WRITTEN INSTRUCTION A
Copy the entries word for word, from the first entry through the line containing "Bydlení (91, 17)", inclusive.

TEXT SEGMENT
>>>>
The war over the IPCC's fifth assessment officially got under way in August, after a draft report of the "Summary for Policymakers" of the Working Group I report was leaked to the media. Deniers immediately seized on two issues to create controversy and undercut the findings of the report.  The first has to do with "equilibrium climate sensitivity," which is the amount the climate is likely to warm in response to rising CO2 levels in the atmosphere. In a leaked draft of the Fifth Assessment, scientists slightly lowered the range of possible warming from the previous assessment. Some media outlets – including The Economist, which should have known better – seized on this data to suggest that this is "one sign [that] suggests [the new assessment] might be less terrifying than it could have been." In fact, as prominent climate blogger Joe Romm pointed out, these arcane, highly technical numbers are "far less interesting and consequential subject than the fact that we are headed way, way past [emissions targets] or that the real-world slow feedbacks are expected to make a very big contribution to warming this century." To put it another way: In the real world, climate sensitivity means zip.
<<<<
WRITTEN INSTRUCTION B
Continue the passage on the dispute over the IPCC's fifth assessment from the point where it stops.

MATERIAL FOR THIS EXERCISE
>>>>
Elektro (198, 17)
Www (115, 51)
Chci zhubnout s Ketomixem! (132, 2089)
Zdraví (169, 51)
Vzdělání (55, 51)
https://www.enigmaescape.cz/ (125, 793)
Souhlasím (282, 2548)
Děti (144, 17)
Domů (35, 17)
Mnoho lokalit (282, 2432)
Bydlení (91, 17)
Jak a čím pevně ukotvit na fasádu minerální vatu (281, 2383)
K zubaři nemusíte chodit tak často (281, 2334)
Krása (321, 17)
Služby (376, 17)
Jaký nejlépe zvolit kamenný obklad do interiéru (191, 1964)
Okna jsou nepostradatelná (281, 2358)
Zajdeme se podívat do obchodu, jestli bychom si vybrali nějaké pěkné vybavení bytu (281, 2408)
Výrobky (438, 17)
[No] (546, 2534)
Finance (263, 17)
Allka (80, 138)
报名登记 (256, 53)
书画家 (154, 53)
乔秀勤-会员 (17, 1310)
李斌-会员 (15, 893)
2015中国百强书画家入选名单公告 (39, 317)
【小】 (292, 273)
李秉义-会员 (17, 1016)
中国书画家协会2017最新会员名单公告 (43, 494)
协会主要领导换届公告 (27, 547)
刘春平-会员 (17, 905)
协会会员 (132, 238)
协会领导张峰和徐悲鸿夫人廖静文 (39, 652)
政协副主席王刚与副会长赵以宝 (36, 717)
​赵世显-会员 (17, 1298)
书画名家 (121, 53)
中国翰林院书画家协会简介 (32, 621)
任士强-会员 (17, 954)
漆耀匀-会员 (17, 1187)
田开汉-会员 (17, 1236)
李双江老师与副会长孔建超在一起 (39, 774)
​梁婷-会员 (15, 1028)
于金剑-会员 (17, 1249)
<<<<
EXERCISE RESPONSE A
Elektro (198, 17)
Www (115, 51)
Chci zhubnout s Ketomixem! (132, 2089)
Zdraví (169, 51)
Vzdělání (55, 51)
https://www.enigmaescape.cz/ (125, 793)
Souhlasím (282, 2548)
Děti (144, 17)
Domů (35, 17)
Mnoho lokalit (282, 2432)
Bydlení (91, 17)

EXERCISE RESPONSE B
But that's how the denier game works: They seize on small errors and inconsequential factual inconsistencies in a piece of climate research and use it to discredit the science and reassure people that climate change is no big deal. In the 2007 Assessment, for instance, the authors and reviewers overlooked a sentence that asserted Himalayan glaciers would vanish by 2035 – an obvious misstatement, which deniers seized and used to suggest that the entire assessment was bunk. "You didn't have to be a scientist to know that's not true," says Watson. "It was simply an error that slipped through, and deniers tried to use it to invalidate the findings of the entire report." It's like finding a misspelling in the Manhattan phone book and then declaring the whole book useless.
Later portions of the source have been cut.